Some time ago when trying to provide a way to interconnect the routers of the company I was working on, I attempted to evaluate the various secure VPN solutions available as free software. As I was already familiar with cryptography and secure communications protocols, I initially tried to review their design. To my surprise the most prominent secure VPN available at the time, had its source code as its documentation. My reverse engineering of the protocol showed that while SSL was claimed, it was only used as key exchange method. The actual protocol transferring packets was a custom one. This didn't align with my taste, but that was finally included in the routers as there were not many alternatives at the time.

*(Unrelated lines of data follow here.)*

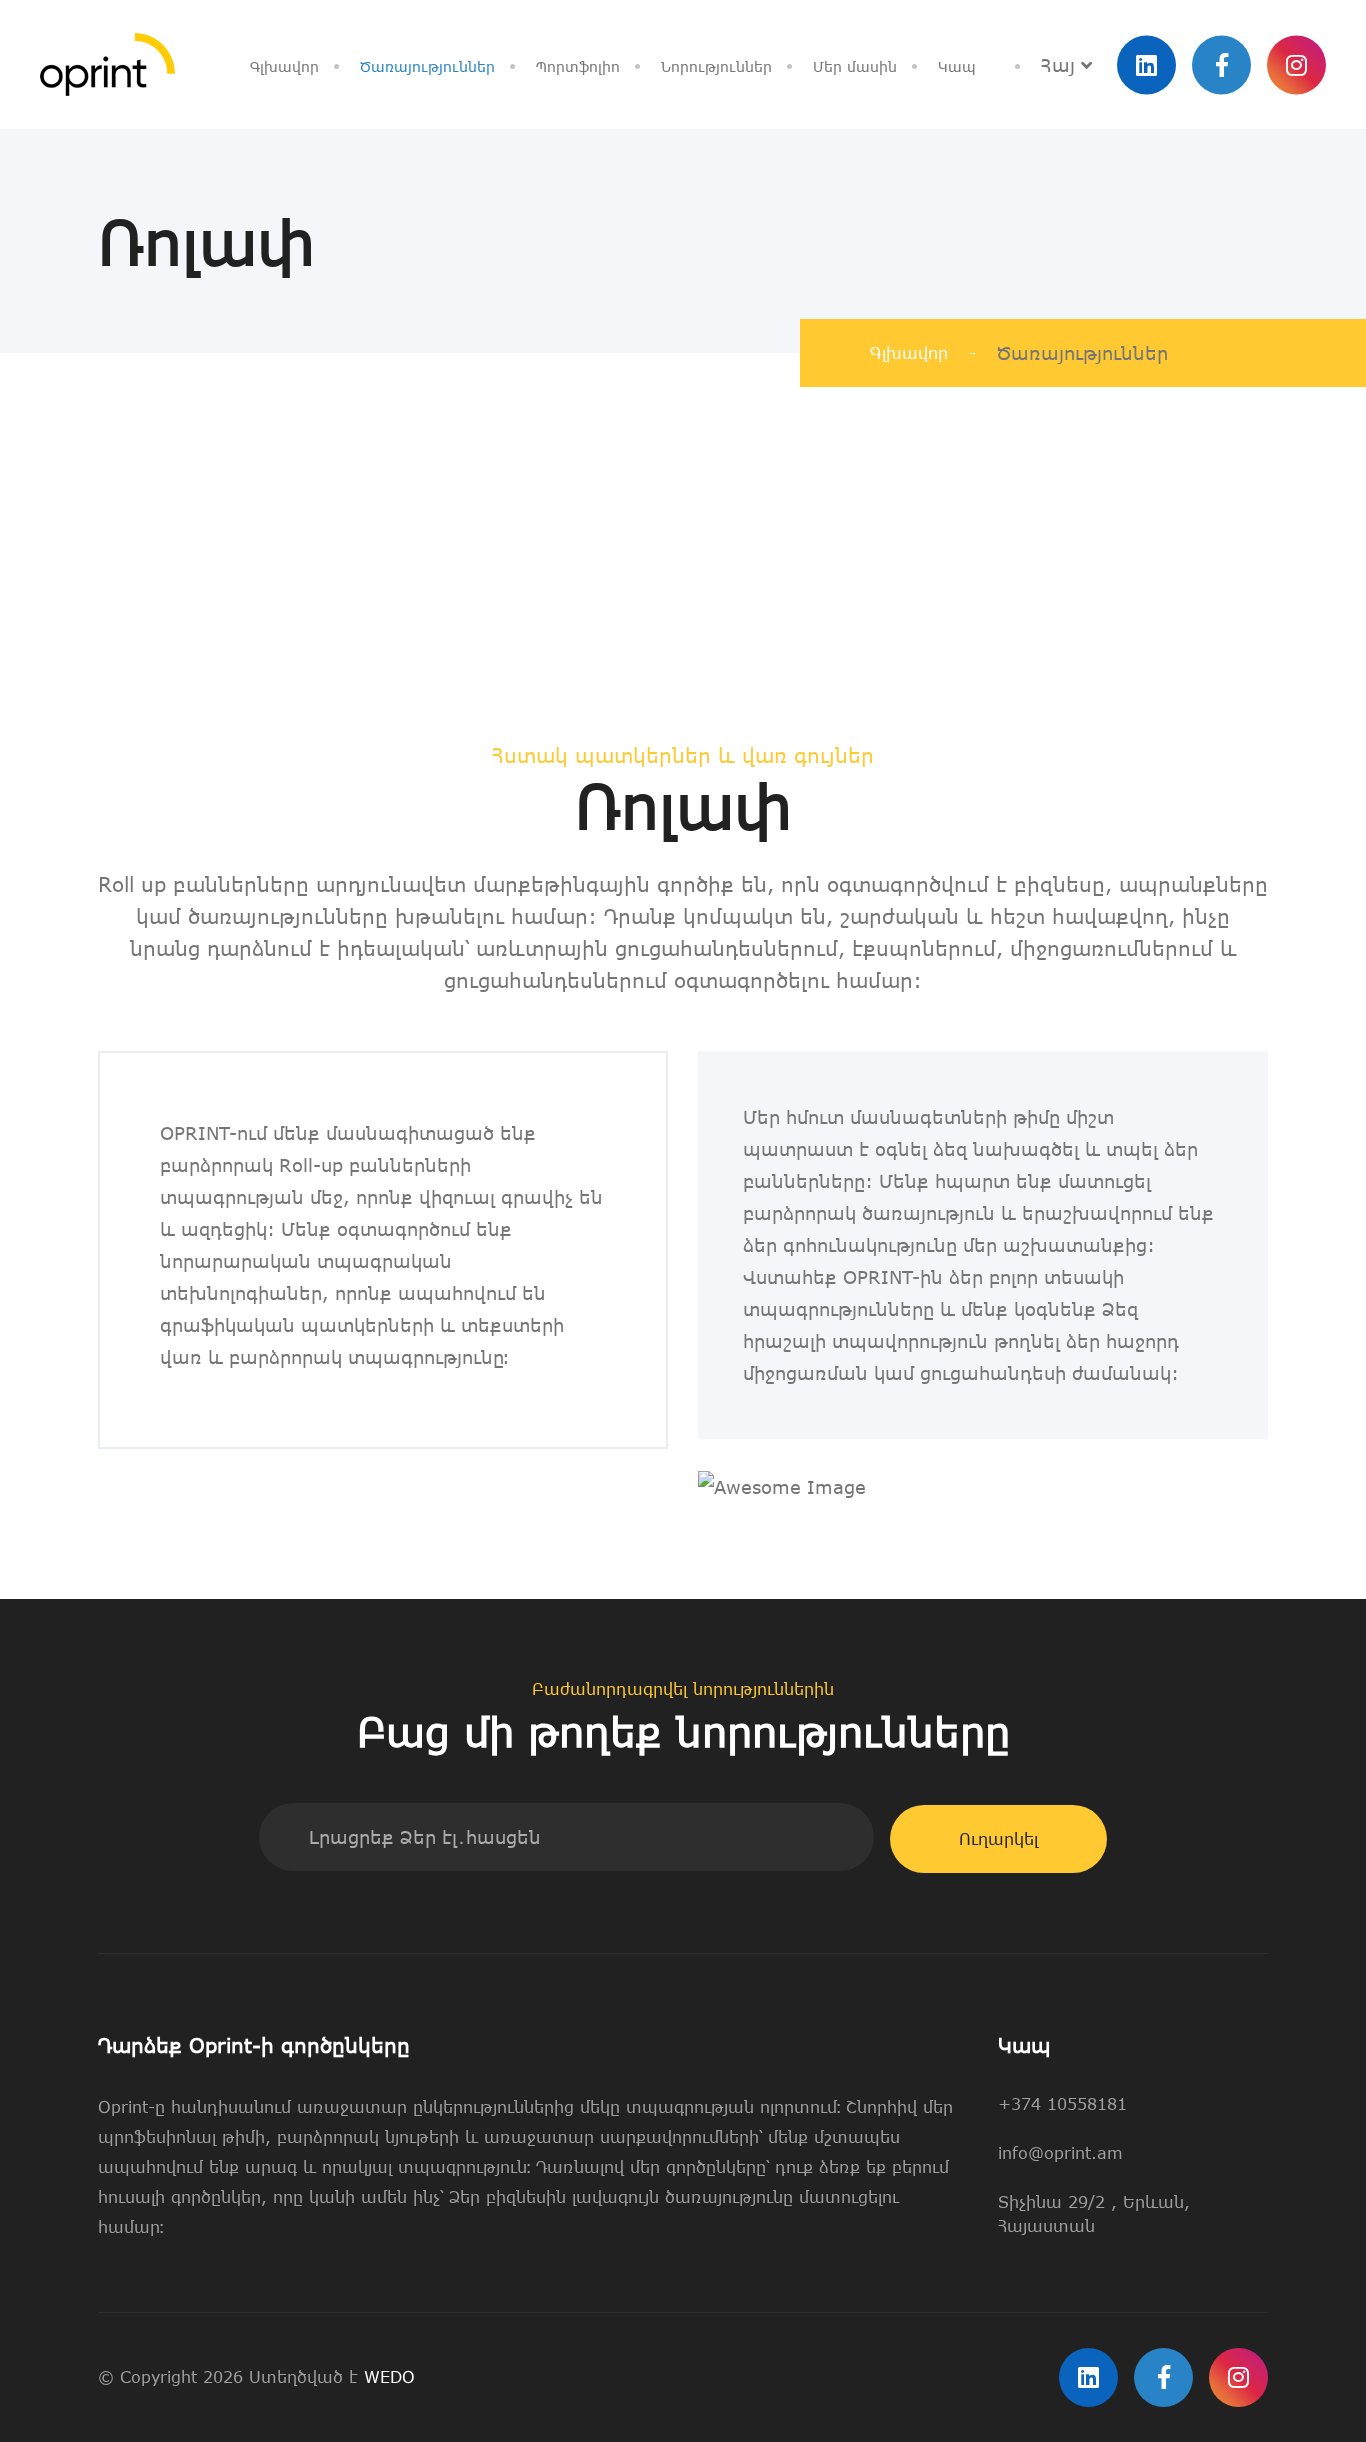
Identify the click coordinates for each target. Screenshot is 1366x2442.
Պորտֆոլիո (578, 66)
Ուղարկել (998, 1839)
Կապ (957, 66)
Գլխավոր (284, 66)
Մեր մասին (855, 66)
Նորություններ (716, 66)
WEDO (389, 2377)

Years after that, I was contacted by David Woodhouse, proposing changes to GnuTLS in order to support an early draft version of Datagram TLS (DTLS). Since we already had support for the final version of DTLS (i.e, 1.0), I couldn't understand the request. As it seems David was working on openconnect, a client for the CISCO AnyConnect SSL VPN protocol.

That intrigued me, as it was the first SSL VPN solution I had heard of that used Datagram TLS to transfer data. My interest increased as I learned more about openconnect, so much that I even ended-up writing the server counterpart of openconnect. Because the details of the protocol are still confined to David's head and mine, I'll attempt in this post to describe them on a higher level than source code.

Key exchange & Authentication 

The protocol is very simple in nature and is HTTP-based. Initially the client connects to the server over TLS (note that TLS runs only over TCP, something that I take as granted on the rest of this text). On that TLS session the server is authenticated using its certificate, and the client may optionally be authenticated using a certificate as well. After the TLS key exchange is complete, the client obtains an authentication page by issuing an HTTP "POST /" request containing the following.

<config-auth client="vpn" type="init">
    <version who="vpn">v5.01</version>
    <device-id>linux-64</device-id>
    <group-access>https://example.com</group-access>
</config-auth>
 
If the client did not present a certificate, or if additional information is required (e.g., an one-time password), the following takes place. The server replies with a request for the client's username that looks like:

<auth id="main">
    <message>Please enter your username</message>
    <form action="/auth" method="post">
        <input label="Username:" name="username" type="text" />
    </form>
</auth>


Which effectively contains the message to be printed to the user, as well the URL (/auth) where the string obtained by the user should be sent. The client subsequently replies with a POST containing his username.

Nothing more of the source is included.